By the end of June, with threats and accusations heavy in the air between Federalists and Anti-Federalists, Benjamin Franklin rose to address George Washington and fellow delegates. As he did, he included the words of Psalm 127:1:

I have lived, sir, a long time, and the longer I live, the more convincing proofs I see of this truth, that God governs in the affairs of me. And, if a sparrow cannot fall to the ground without His notice, is it probable that an empire can rise without His aid? We have been assured, sir, in the Sacred Writings, that “except the Lord builds the house, they labor in vain that build it.” I firmly believe this, and I also believe that without His concurring aid we shall succeed in this political building no better than the builders of Babel: We shall be divided by our partial local interests; our projects will be confounded, and we ourselves shall become a reproach and bye word down to future ages. And what is worse, mankind may hereafter from this unfortunate instance, despair of establishing governments by human wisdom and leave it to chance, war and conquest.

I, therefore, beg leave to move that henceforth prayers imploring the assistance of Heaven, and its blessings on our deliberations, be held in this assembly every morning before we proceed to business and that one or more of the clergy of this city be requested to officiate in that service.

Unfortunately for Franklin, Congress had no funds to hire a chaplain. Thankfully, God already had His messenger in the congregation; and when he spoke, people listened. Enter Roger Sherman.

A highly respected delegate from Connecticut, Roger Sherman offered to the members the solution that resolved the disagreements between the Virginia and New Jersey Plans with what was later referred to as the “Connecticut (Great) Compromise”. Sherman’s recommendation was that instead of one unit, the Legislative Branch should be bicameral in design and utilize the best of both plans. In keeping with the New Jersey Plan, one part would be the Senate in which each state would have two senators. This satisfied the smaller states. The other half of the Legislative Branch would be based on the Virginia Plan and became a House of Representatives with each state’s member count determined by its population. For every 30,000 individuals comprising a state’s population, the state would have one representative in the House. This satisfied the larger states. (See FYI 1)
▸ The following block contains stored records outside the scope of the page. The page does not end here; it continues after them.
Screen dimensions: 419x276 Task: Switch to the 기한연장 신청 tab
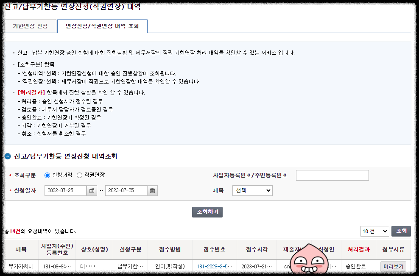point(30,26)
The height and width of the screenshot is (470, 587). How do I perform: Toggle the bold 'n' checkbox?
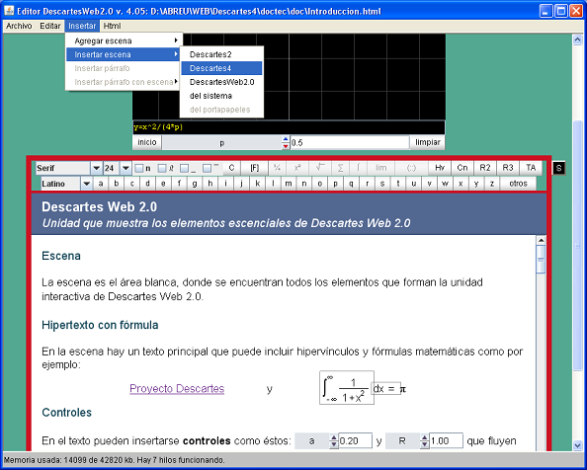point(139,169)
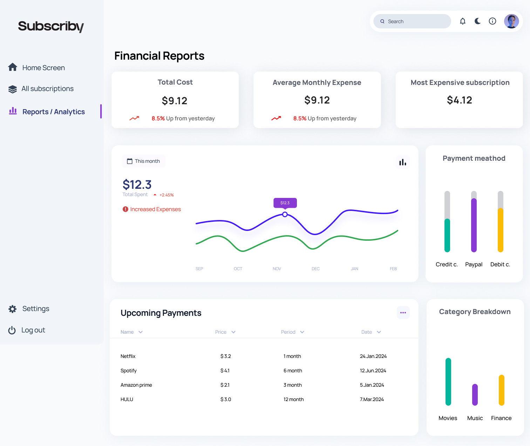Select the Reports / Analytics bar chart icon
Viewport: 530px width, 446px height.
pyautogui.click(x=13, y=111)
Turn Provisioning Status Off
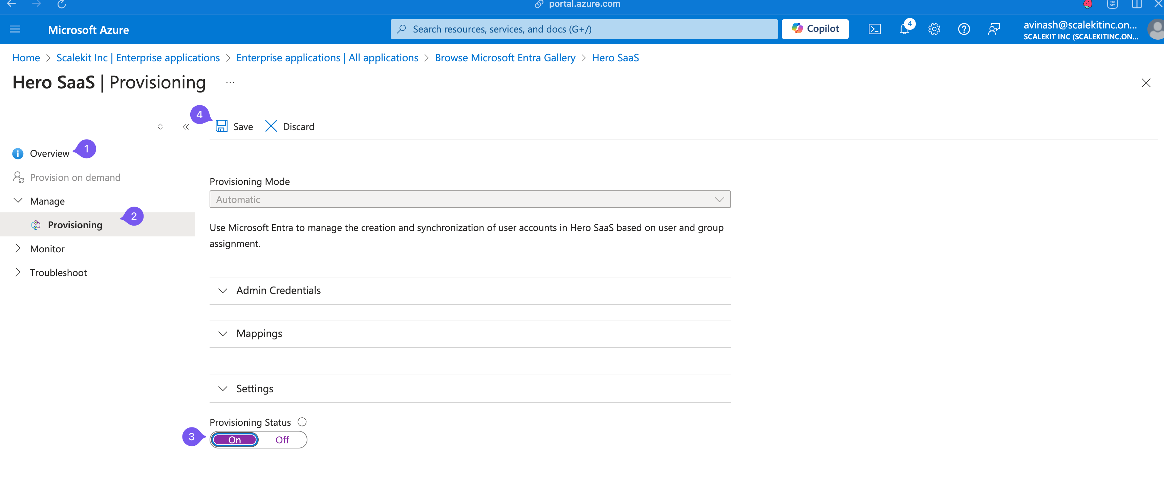 pyautogui.click(x=282, y=439)
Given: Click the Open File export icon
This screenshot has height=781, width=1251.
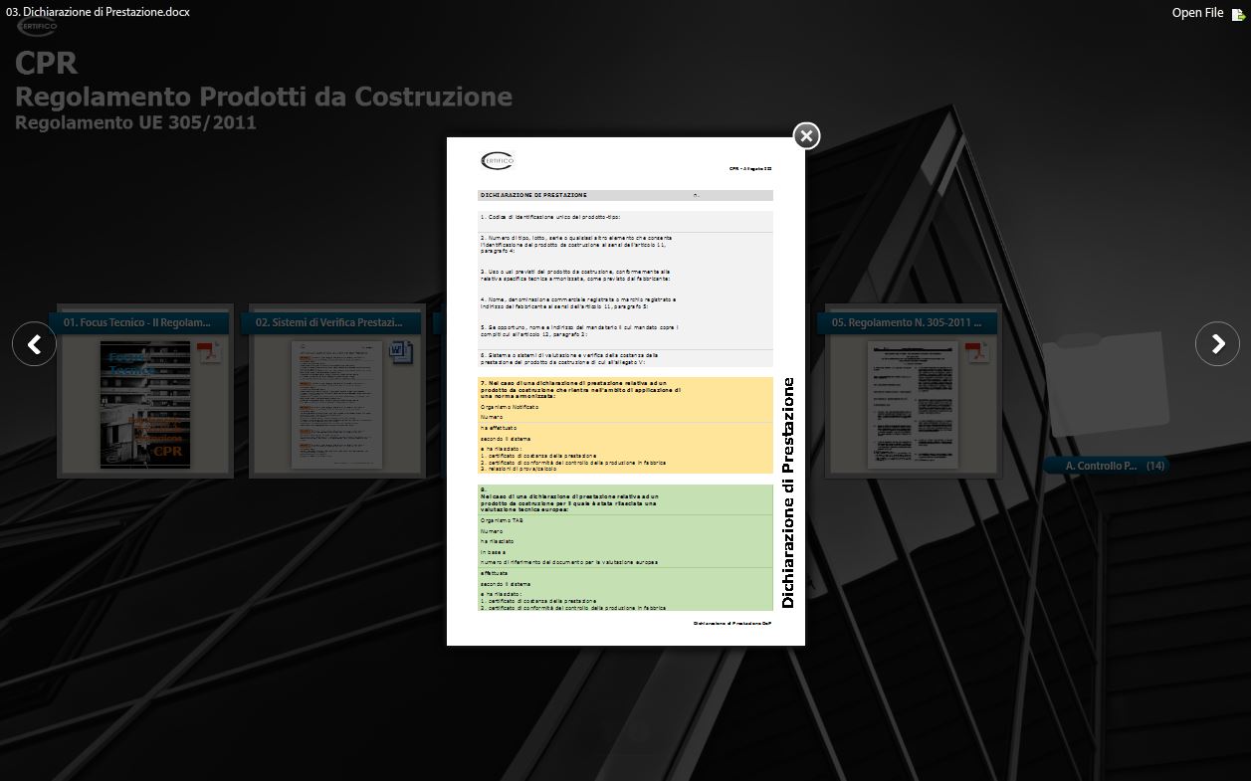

Though they endured a great deal of adversity, the Framers stayed with it and created a new form of government. Gouverneur Morris of New Jersey was then called upon to be the scribe for the Constitution. In a matter of two days, Morris transcribed the 4,300-word document.

On September 17, 1787, 41 of the 55 delegates were in attendance for the conclusion of the Constitutional Convention. Of those 41 delegates, 38 signed the document now known as the Constitution of the United States. Article VII of the document dictated, however, the Constitution would not become the law of the land until it was ratified by at least nine states.

On December 7, 1787, five states were quick to ratify the Constitution – Delaware, Pennsylvania, New Jersey, Georgia and Connecticut. Other states were not so quick to line up for various reasons. Massachusetts, for example, stood in opposition to the Constitution, due to the fact it did not protect basic political rights, such as speech, religion and the press; in addition to the fact, it failed to address states’ rights. Massachusetts, Maryland and South Carolina later agreed to ratify the document with the understanding these issues would be addressed and rectified.

On June 21, 1787, New Hampshire became the ninth state to ratify the Constitution, thereby fulfilling the ratification requirement. The Constitution of the United States became the law of the land on March 4, 1789. In June, Virginia became the 10th state and New York the 11th in July. After North Carolina became the 12th to do so, Rhode Island was left on the sideline with its disgruntled attitude. Annoyed with several factors regarding currency and slavery, Rhode Island finally ratified the Constitution after being told the new U.S. government would sever commercial relations with Rhode Island unless it signed-on-the-dotted-line. On May 29, 1790, the smallest state in acreage ratified the Constitution with the smallest majority of votes – two.